In the context of imperialism, efficiency simply means exploiting the colonized country without wasting resources. It means that the imperial power will go into a backwards country and use modern methods to make sure that the goods (like the ivory that Kurtz is getting) that make imperialism worthwhile will come out in a constant flow. It means that the imperial power will act rationally. It will not allow its resources (like the sunken steamer at Central Station or the laborers at Lower Station) to be wasted. The reason that Europeans deserve to be imperial powers (in this view) is because they do not waste resources like natives do.
Efficiency in imperialism, then, has to do with extracting the most possible resources with the least possible amount of waste. It is not something that the white imperialists in Heart of Darkness achieve.
In chapter 1, the unnamed narrator hears Marlow speak about the Roman conquerors who overtook England in centuries past. Marlow says the following:
"Mind, none of us would feel exactly like this. What saves us is efficiency—the devotion to efficiency. But these chaps were not much account, really. They were no colonists; their administration was merely a squeeze, and nothing more, I suspect. They were conquerors, and for that you want only brute force—nothing to boast of, when you have it, since your strength is just an accident arising from the weakness of others."

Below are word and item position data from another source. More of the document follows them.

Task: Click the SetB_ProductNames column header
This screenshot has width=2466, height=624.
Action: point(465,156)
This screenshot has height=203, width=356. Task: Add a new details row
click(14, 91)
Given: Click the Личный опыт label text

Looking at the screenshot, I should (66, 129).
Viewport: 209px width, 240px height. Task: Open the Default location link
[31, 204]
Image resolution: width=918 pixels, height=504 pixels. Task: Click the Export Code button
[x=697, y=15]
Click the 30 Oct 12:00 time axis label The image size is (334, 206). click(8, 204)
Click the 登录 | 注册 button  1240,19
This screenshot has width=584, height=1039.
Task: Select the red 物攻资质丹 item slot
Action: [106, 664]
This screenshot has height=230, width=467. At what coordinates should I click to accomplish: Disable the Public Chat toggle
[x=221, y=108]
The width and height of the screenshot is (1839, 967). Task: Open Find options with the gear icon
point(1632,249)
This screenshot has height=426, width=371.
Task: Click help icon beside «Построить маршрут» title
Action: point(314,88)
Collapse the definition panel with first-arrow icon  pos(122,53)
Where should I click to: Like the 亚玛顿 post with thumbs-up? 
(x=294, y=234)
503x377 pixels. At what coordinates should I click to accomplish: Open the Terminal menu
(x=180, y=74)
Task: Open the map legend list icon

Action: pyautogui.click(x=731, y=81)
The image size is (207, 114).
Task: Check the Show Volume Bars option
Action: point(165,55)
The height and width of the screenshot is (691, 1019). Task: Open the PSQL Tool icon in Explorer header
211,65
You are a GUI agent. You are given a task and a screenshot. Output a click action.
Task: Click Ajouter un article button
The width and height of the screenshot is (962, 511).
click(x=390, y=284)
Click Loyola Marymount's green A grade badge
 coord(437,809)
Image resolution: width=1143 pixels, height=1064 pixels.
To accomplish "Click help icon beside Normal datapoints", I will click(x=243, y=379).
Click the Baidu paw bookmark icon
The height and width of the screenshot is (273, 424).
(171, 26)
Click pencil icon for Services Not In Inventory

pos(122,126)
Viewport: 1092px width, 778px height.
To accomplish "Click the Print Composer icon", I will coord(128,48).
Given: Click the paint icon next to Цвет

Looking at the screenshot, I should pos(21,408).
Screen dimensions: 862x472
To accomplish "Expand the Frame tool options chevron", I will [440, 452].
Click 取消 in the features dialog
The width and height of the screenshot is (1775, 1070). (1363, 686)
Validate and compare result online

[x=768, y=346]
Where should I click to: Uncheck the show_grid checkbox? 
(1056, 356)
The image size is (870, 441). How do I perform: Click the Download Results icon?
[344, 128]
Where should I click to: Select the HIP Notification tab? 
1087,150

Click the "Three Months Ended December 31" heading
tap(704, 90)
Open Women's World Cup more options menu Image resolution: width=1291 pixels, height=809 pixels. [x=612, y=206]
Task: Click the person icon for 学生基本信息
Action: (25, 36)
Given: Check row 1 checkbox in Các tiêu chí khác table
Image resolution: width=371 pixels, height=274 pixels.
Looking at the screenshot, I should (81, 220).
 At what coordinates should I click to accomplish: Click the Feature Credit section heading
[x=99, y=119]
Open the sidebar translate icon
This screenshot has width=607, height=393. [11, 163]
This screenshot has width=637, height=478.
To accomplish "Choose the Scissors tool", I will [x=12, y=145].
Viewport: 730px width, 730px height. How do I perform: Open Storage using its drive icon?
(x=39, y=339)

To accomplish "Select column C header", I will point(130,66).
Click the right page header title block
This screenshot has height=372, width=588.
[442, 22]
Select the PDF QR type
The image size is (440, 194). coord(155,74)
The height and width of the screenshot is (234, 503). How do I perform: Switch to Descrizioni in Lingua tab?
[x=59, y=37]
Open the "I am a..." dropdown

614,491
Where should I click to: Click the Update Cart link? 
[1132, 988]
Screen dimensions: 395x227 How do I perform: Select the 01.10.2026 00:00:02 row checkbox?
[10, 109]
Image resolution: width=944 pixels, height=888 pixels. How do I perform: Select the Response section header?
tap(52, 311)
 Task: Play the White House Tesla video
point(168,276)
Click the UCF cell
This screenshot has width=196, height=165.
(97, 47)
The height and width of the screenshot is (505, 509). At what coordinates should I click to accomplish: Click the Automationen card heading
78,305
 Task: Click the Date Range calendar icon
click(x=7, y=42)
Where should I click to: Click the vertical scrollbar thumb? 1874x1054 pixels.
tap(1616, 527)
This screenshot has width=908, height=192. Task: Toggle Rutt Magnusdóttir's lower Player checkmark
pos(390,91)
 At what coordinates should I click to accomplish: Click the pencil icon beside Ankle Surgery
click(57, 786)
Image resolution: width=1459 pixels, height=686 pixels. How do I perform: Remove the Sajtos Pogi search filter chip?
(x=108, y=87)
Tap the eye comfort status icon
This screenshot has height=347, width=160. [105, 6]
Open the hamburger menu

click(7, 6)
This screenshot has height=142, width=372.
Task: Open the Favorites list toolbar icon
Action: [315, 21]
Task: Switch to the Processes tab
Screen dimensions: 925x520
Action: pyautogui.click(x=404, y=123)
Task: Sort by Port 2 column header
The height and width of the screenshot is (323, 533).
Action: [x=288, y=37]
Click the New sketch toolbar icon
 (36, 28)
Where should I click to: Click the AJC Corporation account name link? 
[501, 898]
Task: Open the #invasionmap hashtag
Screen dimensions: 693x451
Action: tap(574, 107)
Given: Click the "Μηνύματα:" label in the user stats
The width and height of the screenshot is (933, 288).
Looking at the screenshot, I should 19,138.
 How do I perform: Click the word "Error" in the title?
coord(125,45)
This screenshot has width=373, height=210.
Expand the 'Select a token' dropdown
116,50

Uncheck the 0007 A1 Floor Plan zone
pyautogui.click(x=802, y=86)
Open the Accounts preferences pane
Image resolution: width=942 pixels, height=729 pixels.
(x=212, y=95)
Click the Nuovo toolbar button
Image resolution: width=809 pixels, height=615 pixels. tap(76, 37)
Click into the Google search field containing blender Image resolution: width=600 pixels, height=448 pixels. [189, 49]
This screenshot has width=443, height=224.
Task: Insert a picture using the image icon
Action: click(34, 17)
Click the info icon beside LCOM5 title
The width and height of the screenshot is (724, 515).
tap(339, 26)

In this passage, Marlow compares the brutality of ancient conquerors to the European conquerors who are currently setting up empires in Africa. The word "efficiency" is a euphemism, or a word that tries to gloss over the negative and brutal reality of a concept. While the conquerors of yesteryear used "brute force," the European imperialists of Marlow's day do not need this type of force because they have "efficient" forms of technology. In reality, of course, the European imperialists of Marlow's day are also brutal, but they use forms of brutality that are more removed, such as guns and ships. They can use their efficiency, or technological superiority, to brutalize the people they attempt to control, but at a greater remove than imperialists in the past.